Learning how to program.

haha. yeah, close the window. Who the hell cares about programming? People turn away from it, laugh at it. They fear it. But that's why I'm going in. "I am a designer" is often just an excuse for not being willing to figure out how things work on a basic level. NO ONE in our society has any idea how their computers are really working.

This whole time spent looking at a Digital Humanity and I never took coding seriously, never thought I could. I was scared away from it by a hostile intro to compsci prof, by the stigma. I spent 2 years studying that fear, looking at what computers were doing to me.

So now I'm getting my hands dirty, seeing what I can do to it. Logic logic logic. It's beautifully different from how I am used to thinking. It seems like every programmer I've met has let go of a certain degree of flexibility (spiritual?). I hope I don't lose touch. But I don't think I have to. Programming is the newest artform, and only a certain kind of person has been willing to engage with it.
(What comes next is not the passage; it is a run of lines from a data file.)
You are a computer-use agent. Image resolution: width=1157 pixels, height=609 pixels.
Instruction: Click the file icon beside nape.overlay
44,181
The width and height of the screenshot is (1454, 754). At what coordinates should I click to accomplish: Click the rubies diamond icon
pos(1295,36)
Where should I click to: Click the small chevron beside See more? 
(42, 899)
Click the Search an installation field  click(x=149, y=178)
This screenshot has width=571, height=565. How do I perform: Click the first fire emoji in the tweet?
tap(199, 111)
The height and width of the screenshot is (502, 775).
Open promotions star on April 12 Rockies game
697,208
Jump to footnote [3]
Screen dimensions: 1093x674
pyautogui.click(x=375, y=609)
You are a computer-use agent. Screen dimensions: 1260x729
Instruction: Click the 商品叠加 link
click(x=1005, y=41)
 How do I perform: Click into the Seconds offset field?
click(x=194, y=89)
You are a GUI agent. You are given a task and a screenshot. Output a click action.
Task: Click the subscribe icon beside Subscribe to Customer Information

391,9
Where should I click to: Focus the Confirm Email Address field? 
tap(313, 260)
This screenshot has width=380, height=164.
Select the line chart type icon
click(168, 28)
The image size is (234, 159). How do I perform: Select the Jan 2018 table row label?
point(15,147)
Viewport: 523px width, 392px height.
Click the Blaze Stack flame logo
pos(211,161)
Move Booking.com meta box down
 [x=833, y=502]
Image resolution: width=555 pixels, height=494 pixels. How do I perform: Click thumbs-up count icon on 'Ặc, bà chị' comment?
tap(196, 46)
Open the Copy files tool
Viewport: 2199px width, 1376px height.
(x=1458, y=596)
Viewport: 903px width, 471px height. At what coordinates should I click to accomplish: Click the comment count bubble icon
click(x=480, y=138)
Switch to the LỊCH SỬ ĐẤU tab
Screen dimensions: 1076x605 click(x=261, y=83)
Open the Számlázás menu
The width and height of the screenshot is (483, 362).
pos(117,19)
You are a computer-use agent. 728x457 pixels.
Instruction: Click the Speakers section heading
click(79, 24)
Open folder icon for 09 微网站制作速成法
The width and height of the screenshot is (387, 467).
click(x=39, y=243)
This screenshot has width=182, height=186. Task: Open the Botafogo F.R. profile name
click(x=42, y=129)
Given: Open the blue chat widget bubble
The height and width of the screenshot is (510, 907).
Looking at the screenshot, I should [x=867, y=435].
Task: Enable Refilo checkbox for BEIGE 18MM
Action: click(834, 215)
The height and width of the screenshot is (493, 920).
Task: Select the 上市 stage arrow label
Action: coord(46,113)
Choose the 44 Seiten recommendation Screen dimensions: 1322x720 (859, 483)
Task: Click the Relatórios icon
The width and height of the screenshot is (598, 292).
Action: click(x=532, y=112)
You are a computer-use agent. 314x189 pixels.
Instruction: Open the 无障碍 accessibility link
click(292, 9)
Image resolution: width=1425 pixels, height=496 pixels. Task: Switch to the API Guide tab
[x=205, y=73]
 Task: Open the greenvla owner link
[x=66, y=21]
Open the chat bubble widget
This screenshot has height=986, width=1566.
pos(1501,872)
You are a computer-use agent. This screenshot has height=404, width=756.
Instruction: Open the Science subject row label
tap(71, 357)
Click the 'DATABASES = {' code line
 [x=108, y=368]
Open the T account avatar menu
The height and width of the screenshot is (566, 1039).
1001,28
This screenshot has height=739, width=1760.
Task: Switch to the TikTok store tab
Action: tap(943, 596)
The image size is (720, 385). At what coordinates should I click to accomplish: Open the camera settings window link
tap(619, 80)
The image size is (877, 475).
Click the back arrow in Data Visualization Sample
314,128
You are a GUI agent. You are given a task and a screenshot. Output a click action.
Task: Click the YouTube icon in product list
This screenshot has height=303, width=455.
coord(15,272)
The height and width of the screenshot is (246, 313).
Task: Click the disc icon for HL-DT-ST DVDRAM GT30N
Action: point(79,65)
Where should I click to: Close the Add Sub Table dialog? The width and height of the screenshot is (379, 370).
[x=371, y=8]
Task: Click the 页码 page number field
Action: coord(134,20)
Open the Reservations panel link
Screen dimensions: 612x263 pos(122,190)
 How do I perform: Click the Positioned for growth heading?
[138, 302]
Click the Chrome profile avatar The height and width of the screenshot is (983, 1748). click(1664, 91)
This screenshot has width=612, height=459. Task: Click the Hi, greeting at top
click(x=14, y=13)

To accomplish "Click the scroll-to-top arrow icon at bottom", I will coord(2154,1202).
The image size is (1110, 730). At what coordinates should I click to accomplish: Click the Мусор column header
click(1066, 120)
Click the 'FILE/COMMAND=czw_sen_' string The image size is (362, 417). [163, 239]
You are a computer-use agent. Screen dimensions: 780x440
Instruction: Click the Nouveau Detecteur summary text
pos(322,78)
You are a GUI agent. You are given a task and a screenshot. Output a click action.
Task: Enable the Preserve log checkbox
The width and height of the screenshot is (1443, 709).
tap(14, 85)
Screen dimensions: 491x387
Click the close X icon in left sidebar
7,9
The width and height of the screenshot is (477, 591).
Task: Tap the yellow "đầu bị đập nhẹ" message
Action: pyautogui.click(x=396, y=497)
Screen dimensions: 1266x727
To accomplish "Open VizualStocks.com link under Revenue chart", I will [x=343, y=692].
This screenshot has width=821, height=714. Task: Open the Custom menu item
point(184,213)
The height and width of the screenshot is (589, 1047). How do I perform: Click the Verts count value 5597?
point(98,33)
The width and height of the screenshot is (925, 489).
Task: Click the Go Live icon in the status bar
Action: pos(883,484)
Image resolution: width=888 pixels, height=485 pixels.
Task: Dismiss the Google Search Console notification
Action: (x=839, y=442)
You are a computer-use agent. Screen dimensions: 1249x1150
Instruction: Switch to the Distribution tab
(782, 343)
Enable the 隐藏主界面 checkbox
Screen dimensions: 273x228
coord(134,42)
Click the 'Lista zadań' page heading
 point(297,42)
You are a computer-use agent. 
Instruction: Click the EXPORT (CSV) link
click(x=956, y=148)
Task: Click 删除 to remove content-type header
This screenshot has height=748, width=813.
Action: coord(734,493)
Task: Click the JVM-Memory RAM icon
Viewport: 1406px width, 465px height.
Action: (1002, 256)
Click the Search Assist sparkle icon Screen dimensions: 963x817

As the forward in "Foundation ActionScript 3.0" explains:

"Today, we look upon programming as a purely technical pursuit. We talk of a divide between the creative and the technical, and lump programmers in the latter. The programmer is today as the filmmaker was early last century: an artist toiling in relative obscurity, awaiting a code-literate society to appreciate the nuances of her art. Will it take a century to happen? I don't think so."